▸ **DATA**:

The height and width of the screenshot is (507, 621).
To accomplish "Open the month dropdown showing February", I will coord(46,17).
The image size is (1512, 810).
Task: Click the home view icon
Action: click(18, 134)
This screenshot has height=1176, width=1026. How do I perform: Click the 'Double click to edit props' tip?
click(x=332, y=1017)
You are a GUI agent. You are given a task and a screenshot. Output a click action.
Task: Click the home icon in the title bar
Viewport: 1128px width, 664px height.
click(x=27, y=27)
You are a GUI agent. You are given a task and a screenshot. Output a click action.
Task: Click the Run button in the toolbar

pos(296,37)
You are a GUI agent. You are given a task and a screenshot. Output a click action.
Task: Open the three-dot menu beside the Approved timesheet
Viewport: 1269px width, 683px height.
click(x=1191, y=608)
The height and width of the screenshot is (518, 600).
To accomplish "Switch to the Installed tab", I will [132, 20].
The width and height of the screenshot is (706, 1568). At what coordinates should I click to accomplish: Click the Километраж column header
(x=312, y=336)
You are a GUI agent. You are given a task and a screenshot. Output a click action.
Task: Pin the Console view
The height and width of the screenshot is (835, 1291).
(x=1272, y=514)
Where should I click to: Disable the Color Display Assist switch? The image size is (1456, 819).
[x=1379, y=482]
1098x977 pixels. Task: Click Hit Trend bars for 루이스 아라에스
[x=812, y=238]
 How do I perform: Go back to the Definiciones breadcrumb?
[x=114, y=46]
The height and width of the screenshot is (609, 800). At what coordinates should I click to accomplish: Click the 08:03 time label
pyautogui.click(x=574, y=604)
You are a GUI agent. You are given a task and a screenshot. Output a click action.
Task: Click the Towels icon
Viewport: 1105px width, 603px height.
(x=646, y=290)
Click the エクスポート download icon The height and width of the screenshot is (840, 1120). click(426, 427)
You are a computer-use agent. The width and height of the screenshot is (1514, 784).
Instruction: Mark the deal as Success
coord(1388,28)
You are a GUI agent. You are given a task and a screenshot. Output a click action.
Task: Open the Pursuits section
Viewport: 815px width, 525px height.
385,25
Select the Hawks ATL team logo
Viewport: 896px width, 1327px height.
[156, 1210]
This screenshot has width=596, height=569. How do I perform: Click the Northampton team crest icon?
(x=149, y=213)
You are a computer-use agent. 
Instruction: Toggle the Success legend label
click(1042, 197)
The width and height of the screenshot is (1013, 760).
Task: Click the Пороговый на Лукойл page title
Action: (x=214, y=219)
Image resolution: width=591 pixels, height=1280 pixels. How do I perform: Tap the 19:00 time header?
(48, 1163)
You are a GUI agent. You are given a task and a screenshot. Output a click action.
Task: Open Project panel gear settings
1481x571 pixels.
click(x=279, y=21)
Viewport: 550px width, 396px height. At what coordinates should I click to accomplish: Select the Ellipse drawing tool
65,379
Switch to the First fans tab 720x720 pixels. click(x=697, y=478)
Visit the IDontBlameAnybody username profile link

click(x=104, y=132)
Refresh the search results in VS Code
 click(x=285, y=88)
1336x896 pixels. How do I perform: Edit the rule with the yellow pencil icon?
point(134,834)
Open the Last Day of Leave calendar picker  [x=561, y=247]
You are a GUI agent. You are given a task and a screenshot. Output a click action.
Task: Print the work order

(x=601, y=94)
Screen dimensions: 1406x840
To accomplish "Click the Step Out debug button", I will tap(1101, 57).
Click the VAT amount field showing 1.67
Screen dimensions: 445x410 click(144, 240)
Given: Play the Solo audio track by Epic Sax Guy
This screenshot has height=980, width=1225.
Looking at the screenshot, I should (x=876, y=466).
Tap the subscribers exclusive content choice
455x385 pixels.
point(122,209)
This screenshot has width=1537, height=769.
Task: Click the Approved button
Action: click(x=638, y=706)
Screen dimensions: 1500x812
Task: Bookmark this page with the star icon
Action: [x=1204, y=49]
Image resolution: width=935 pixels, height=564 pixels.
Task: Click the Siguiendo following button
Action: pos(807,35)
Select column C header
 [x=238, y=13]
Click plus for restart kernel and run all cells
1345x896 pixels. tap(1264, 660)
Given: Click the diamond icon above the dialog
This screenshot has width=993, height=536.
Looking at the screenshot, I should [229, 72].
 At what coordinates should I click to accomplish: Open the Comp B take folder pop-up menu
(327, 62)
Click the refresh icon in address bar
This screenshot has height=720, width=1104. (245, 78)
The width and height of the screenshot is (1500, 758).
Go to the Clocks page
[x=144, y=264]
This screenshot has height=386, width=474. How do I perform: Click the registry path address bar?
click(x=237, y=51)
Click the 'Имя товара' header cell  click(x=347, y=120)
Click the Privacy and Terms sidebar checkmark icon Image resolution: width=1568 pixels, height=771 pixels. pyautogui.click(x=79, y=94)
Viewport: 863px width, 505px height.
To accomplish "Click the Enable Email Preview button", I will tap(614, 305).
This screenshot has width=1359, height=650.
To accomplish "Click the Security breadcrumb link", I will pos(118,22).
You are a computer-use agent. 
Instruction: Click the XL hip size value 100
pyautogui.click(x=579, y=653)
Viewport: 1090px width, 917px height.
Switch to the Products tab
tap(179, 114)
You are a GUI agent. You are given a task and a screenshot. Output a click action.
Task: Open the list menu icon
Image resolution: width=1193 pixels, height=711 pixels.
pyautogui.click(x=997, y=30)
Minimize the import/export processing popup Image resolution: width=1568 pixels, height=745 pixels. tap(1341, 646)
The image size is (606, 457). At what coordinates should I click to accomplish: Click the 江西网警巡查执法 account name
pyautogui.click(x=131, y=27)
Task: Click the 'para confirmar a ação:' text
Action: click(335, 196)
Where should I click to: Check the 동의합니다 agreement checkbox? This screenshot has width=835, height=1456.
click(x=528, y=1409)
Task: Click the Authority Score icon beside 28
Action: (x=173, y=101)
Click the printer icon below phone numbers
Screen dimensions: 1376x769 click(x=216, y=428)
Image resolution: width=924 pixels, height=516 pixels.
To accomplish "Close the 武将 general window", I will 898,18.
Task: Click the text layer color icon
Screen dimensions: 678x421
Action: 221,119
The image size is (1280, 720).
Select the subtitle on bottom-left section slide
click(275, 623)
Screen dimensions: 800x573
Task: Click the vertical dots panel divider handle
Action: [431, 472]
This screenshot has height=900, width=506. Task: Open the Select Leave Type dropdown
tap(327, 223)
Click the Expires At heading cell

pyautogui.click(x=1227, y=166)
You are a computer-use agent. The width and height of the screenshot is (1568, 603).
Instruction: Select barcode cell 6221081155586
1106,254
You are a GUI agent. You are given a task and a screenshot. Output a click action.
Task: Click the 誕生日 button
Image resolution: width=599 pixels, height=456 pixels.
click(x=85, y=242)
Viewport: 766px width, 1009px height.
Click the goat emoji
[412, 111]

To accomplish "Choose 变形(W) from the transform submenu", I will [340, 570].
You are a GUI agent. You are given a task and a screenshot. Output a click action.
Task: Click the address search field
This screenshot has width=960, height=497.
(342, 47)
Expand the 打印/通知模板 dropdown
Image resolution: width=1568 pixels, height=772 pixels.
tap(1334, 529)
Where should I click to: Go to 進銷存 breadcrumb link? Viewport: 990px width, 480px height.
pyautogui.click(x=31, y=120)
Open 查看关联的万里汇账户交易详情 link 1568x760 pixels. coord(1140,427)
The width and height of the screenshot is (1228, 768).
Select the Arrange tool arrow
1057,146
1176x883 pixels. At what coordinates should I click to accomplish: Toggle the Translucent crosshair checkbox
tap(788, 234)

▸ **TASK GOAL**: Scan the material above for lines holding the string "computer" and copy those lines.

▸ **THE ANSWER**:
You are a computer-use agent. The width and height of the screenshot is (1514, 784).
You are a computer-use agent. 
You are a computer-use agent. 
You are a computer-use agent. The width and height of the screenshot is (1568, 603).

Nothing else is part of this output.